Roulette Writeup

Crypto Retired Insane · By sampriti
A casino roulette server backed by a non-standard Mersenne Twister (N=128, M=30, 32-bit words). The wheel produces numbers 0–31, exposing only 5 bits per spin. We instantiate a symbolic clone of the Twister where every state bit is a GF(2) unknown, collect 768 spins (3,840 equations over 4,096 unknowns), solve the binary linear system with Gaussian elimination, reconstruct the full 4,096-bit hidden state, and then predict every future number exactly — turning the 10-times multiplier on exact bets into a 10-trillion-coin jackpot.

Overview

The challenge ships two files: roulette.py (the TCP server) and twister.py (a custom PRNG). The goal is to accumulate 10,000,000,000,000 coins starting from 50. The three betting options are:

  • Option 1 (Even): win/lose your bet — 2x payout, cannot grow fast enough.
  • Option 2 (Odd): same as Even.
  • Option 3 (Exact number): win 10× your bet on a correct guess, lose 10× on a wrong one.

Option 3 is the only route to 10 trillion coins — but a single wrong guess wipes 10× your stake. The only viable strategy is to predict every spin with certainty, which requires recovering the full internal state of the PRNG.

The custom Twister uses parameters N=128, M=30, and 32-bit words — significantly different from the standard MT19937 (N=624, M=397). Each call to rand() applies two XOR-rotate tempering operations and then returns the result modulo 32, revealing only the 5 least-significant bits of a 32-bit value. The hidden state is 128 × 32 = 4,096 bits.

Recon

twister.py — the PRNG

python
N = 128
M = 30
b = 32
MAGIC = 0xb249b015
mask = (1 << b) - 1

class Twister:
    def rol(self, x, d):
        ans = (x << d) & mask
        ans = ans | (x >> (b - d))
        return ans & mask

    def __init__(self, state=None):
        self.index = N
        if state is not None:
            self.STATE = state[:]
        else:
            # server seeds from os.urandom XOR random.getrandbits(32)
            self.STATE = [...]  # 128 random 32-bit words

    def twist(self):
        for i in range(N):
            self.STATE[i] ^= self.rol(self.STATE[(i+1) % N], 3)
            self.STATE[i] ^= self.rol(self.STATE[(i+M) % N], b - 9)
            self.STATE[i] ^= MAGIC

    def rand(self):
        if self.index >= N:
            self.twist()
            self.index = 0
        y = self.STATE[self.index]
        y ^= self.rol(y, 7)
        y ^= self.rol(y, b - 15)
        self.index += 1
        return y & mask

roulette.py — the server

python
money = 50
random = Twister()
while money > 0:
    option = int(self.query("Option: ").strip())
    if option == 3:
        guess = int(self.query("Pick a number: ").strip())
    bet = int(self.query("Bet: ").strip())
    number = random.rand() % 32
    self.write("The wheel stops at {}".format(number))
    if option == 1:
        money += bet if number % 2 == 0 else -bet
    elif option == 3:
        money += bet * 10 if number == guess else -bet * 10
    if money >= 10000000000000:
        self.write("Here's your reward: {}".format(open("flag.txt").read()))

§ Your instructions
Reproduce the part of the roulette writeup starting at "The challenge ships" and ending at "of the PRNG.", switching each "Option 3" to "Option C". The records that come next are separate material with no connection to the roulette writeup.

§ Dataset content
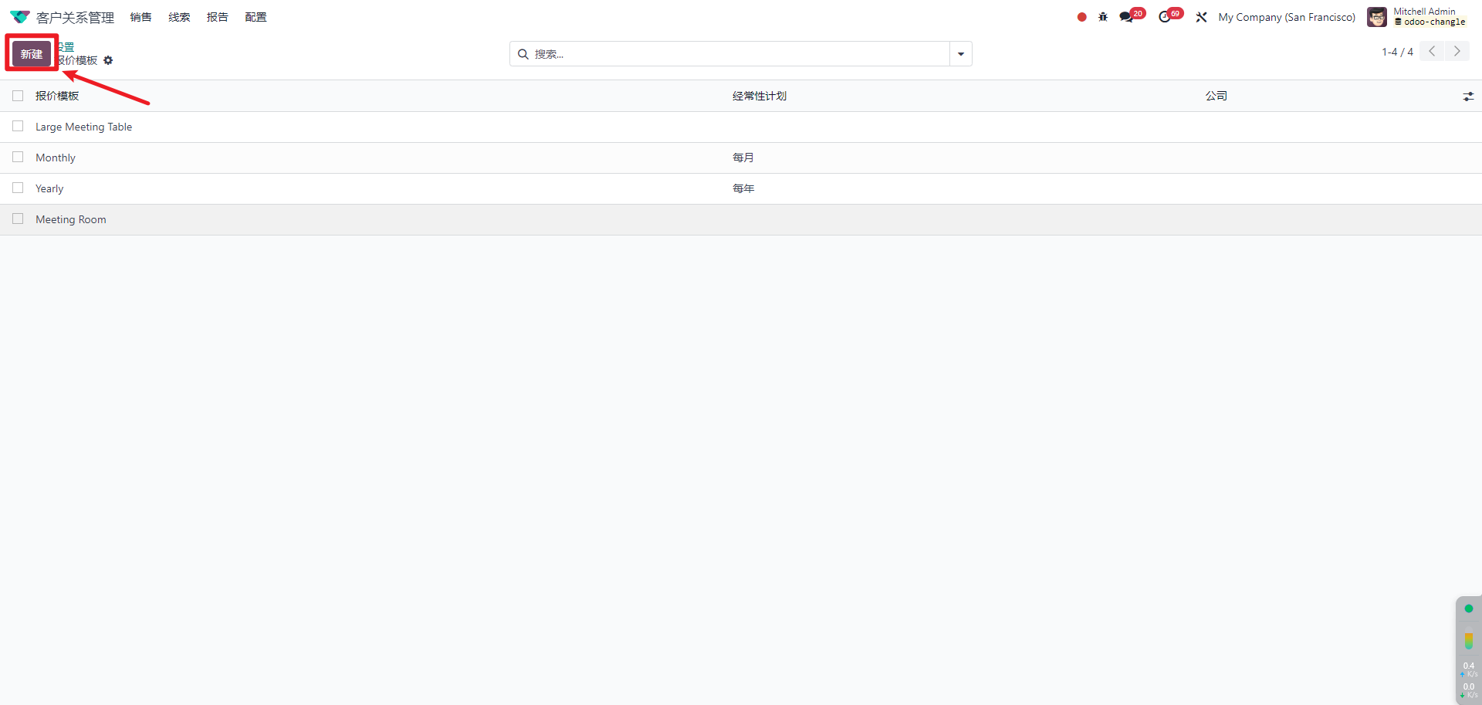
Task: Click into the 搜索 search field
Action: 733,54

==

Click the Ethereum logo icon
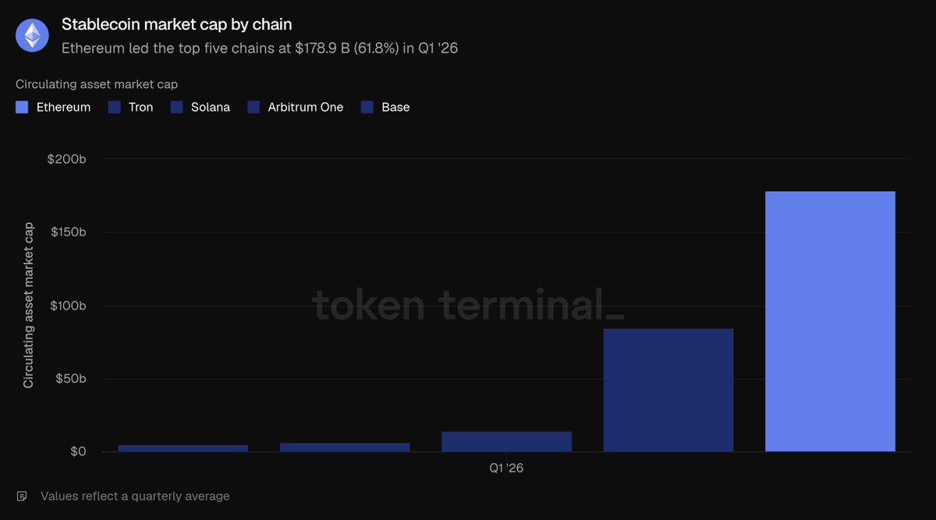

§ Exercise output
The challenge ships two files: roulette.py (the TCP server) and twister.py (a custom PRNG). The goal is to accumulate 10,000,000,000,000 coins starting from 50. The three betting options are:

  • Option 1 (Even): win/lose your bet — 2x payout, cannot grow fast enough.
  • Option 2 (Odd): same as Even.
  • Option C (Exact number): win 10× your bet on a correct guess, lose 10× on a wrong one.

Option C is the only route to 10 trillion coins — but a single wrong guess wipes 10× your stake. The only viable strategy is to predict every spin with certainty, which requires recovering the full internal state of the PRNG.